Expanding intra-Africa trade
The Africa Continental Free Trade Agreement (AfCFTA), which came into effect on 01 January 2021, presents an opportunity to deepen South African trade and financial linkages within the continent. Although countries are still undergoing negotiations on rules of origin (RoO), schedules of tariff concessions and others, it is a promising time for the continent. Of course, there are still challenges in the way of non-tariff barriers (customs capacity, customs infrastructure, inspection delays, etc.), however, with collaboration among states, the agreement presents great potential for South Africa’s agricultural sector. Better trade governance will be the critical factor. If customs and border administration, trade facilitation and the elimination of non-tariff barriers are not markedly improved, the lower tariffs that may be agreed upon will not guarantee the AfCFTA’s success. Intra-Africa trade needs a comprehensive governance upgrade. If this can happen, trade with continental, as well as global partners stands to benefit. These non-tariff improvements can lower trade transaction costs and increase competitiveness of Africa’s trade, not only on the continent, but globally as well.
The Minister of Finance Tito Mboweni highlighted that six (6) border posts will be upgraded and expanded, to improve access to African markets. He mentioned that the intervention would be through the public-private partnership (PPP) model to harmonise the crossing of borders by people and goods. South Africa already exports a large share in value of our maize (~67%), fresh apples (~28%), food preparations (~80%), cigarettes (~90%) etc. to our neighbouring countries. Apples face relatively high tariffs in the top importing countries in Africa (20% – 25%) and the AfCFTA could present opportunities for those industries which experience high tariffs, to enter new markets and diversify their reach, provided that the trading environment is also smoothed out over time.
Climate change
We have also taken note of Cyclone Eloise and flooding taking place in Limpopo and some parts of Mpumalanga. In the past five years, the NAMC has been contributing to the subject of climate change and the need for policy makers to earnestly consider climate smart agriculture practices. The NAMC has been working with the Food, Agriculture and Natural Resources Policy Analysis Network (FANRPAN) and the Leeds University on climate smart agriculture scenarios, involving farmers and policy makers. Policy briefs pertaining to this ambit will be released quarterly.
The year ahead
Collection of relevant data is an important anchor in our effort to monitor the economic situation, and more specifically, the agricultural outlook. The NAMC is the facilitator of the Supply and Demand Estimates Committee. This Committee meets once a month and publishes supply and demand and stock position estimates of grains and oilseeds, by analysing the fundamental conditions of the crops after capturing new information that is available in the market at a specific time.

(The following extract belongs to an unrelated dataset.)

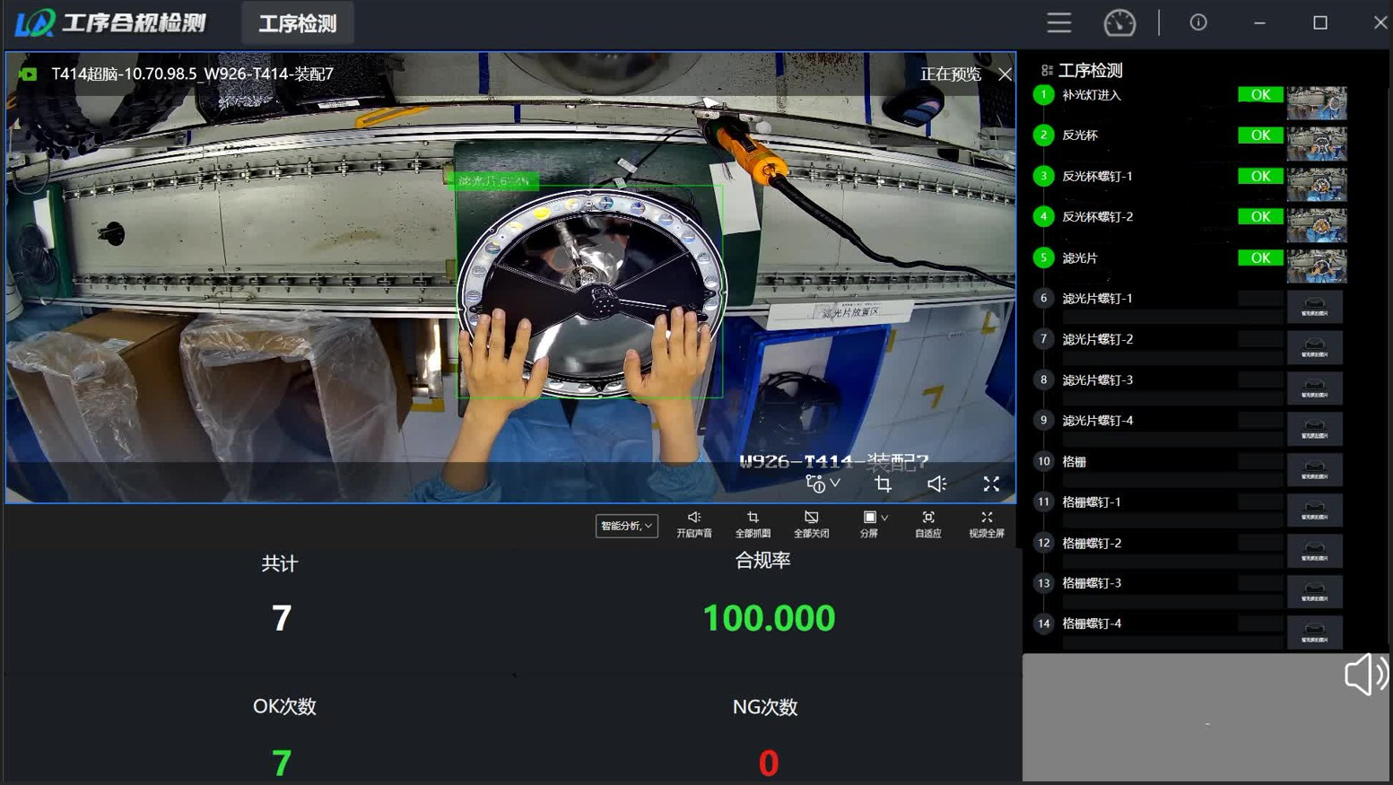Click the info icon in title bar
Viewport: 1393px width, 785px height.
pos(1197,22)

The NAMC and the relevant industry Trusts agreed that 50% of the initiative will be funded by the NAMC and 50% by the Trusts. This is a good example of public-private collaboration in the provision of data and intelligence to guide business decisions in the sector as well as public policy making efforts.
Finally, we would like to thank all our stakeholders for their contributions in this final stretch of the financial year. We will on monthly basis continue to keep you updated on all our activities and programmes.